For many church treasurers and charity trustees, the question of how to invest reserves is accompanied by a deeper anxiety: can we invest in a way that reflects our values without sacrificing the returns our organisation needs? It is a fair concern, and in 2026 it deserves a direct answer.
The short answer is yes. Christian investment funds are not a niche compromise. For UK churches and charities, they represent a financially sound, legally supported, and missionally coherent approach to long-term stewardship.
This guide examines what Christian investment funds actually are, how they perform, what the regulatory landscape looks like for charity trustees, and why a specialist manager with deep faith-sector expertise is the right choice for organisations that take both their finances and their values seriously.
Key takeaways for trustees:
- The Charity Commission's CC14 guidance explicitly supports responsible investment aligned with a charity's values
- The 2022 Butler-Sloss ruling confirmed trustees can prioritise ethical considerations even where this may affect returns
- Epworth Investment Management, part of the Methodist Church's Central Finance Board, manages around £1.3bn in assets exclusively for UK churches and charities
- Christian investment funds offer negative screening, positive alignment, and active stewardship; not just exclusions
- Minimum investment in Epworth's Multi-Asset Fund starts at £1,000, making it accessible to organisations of all sizes
What Are Christian Investment Funds?
Christian investment funds are pooled investment vehicles that apply faith-based criteria to how capital is deployed. They go considerably further than simply avoiding a handful of controversial sectors. A properly constructed Christian fund operates on three distinct levels.
Negative Screening (Exclusions)

--

- **EXERCISE OBJECTIVE**
Copy out the Christian investment funds guide above word for word, from start to finish.

--

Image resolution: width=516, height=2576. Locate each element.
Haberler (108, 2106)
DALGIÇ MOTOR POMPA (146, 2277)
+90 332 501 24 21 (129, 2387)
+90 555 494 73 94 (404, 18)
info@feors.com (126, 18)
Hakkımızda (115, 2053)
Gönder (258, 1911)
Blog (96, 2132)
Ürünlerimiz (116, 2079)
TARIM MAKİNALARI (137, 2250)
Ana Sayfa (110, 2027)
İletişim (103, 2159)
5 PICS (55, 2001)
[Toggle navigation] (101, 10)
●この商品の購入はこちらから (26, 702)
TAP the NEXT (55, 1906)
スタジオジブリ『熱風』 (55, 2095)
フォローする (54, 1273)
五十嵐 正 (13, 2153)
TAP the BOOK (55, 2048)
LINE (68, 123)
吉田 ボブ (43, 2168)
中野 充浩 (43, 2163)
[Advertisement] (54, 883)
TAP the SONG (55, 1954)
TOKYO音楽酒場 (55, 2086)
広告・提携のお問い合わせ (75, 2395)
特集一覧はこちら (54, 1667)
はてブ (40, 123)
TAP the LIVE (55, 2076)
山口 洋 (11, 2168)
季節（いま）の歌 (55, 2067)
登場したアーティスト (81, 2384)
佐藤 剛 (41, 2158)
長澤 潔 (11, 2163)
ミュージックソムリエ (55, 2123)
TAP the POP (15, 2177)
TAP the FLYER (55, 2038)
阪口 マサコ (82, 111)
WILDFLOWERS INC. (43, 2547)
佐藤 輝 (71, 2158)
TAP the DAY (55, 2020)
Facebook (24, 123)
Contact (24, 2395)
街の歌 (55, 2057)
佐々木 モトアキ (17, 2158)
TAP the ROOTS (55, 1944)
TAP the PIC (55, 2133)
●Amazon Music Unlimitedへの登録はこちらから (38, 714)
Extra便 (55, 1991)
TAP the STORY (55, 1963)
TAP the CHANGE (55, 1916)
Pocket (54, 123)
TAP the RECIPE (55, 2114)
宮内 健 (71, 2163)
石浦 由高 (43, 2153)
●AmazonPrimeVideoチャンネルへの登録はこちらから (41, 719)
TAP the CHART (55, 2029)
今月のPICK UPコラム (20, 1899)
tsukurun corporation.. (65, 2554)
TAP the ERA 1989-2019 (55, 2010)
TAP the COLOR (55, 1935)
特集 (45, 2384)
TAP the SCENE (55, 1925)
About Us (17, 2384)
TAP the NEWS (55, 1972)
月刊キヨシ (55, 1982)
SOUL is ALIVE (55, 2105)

--

- **TASK OUTPUT**
For many church treasurers and charity trustees, the question of how to invest reserves is accompanied by a deeper anxiety: can we invest in a way that reflects our values without sacrificing the returns our organisation needs? It is a fair concern, and in 2026 it deserves a direct answer.
The short answer is yes. Christian investment funds are not a niche compromise. For UK churches and charities, they represent a financially sound, legally supported, and missionally coherent approach to long-term stewardship.
This guide examines what Christian investment funds actually are, how they perform, what the regulatory landscape looks like for charity trustees, and why a specialist manager with deep faith-sector expertise is the right choice for organisations that take both their finances and their values seriously.
Key takeaways for trustees:
- The Charity Commission's CC14 guidance explicitly supports responsible investment aligned with a charity's values
- The 2022 Butler-Sloss ruling confirmed trustees can prioritise ethical considerations even where this may affect returns
- Epworth Investment Management, part of the Methodist Church's Central Finance Board, manages around £1.3bn in assets exclusively for UK churches and charities
- Christian investment funds offer negative screening, positive alignment, and active stewardship; not just exclusions
- Minimum investment in Epworth's Multi-Asset Fund starts at £1,000, making it accessible to organisations of all sizes
What Are Christian Investment Funds?
Christian investment funds are pooled investment vehicles that apply faith-based criteria to how capital is deployed. They go considerably further than simply avoiding a handful of controversial sectors. A properly constructed Christian fund operates on three distinct levels.
Negative Screening (Exclusions)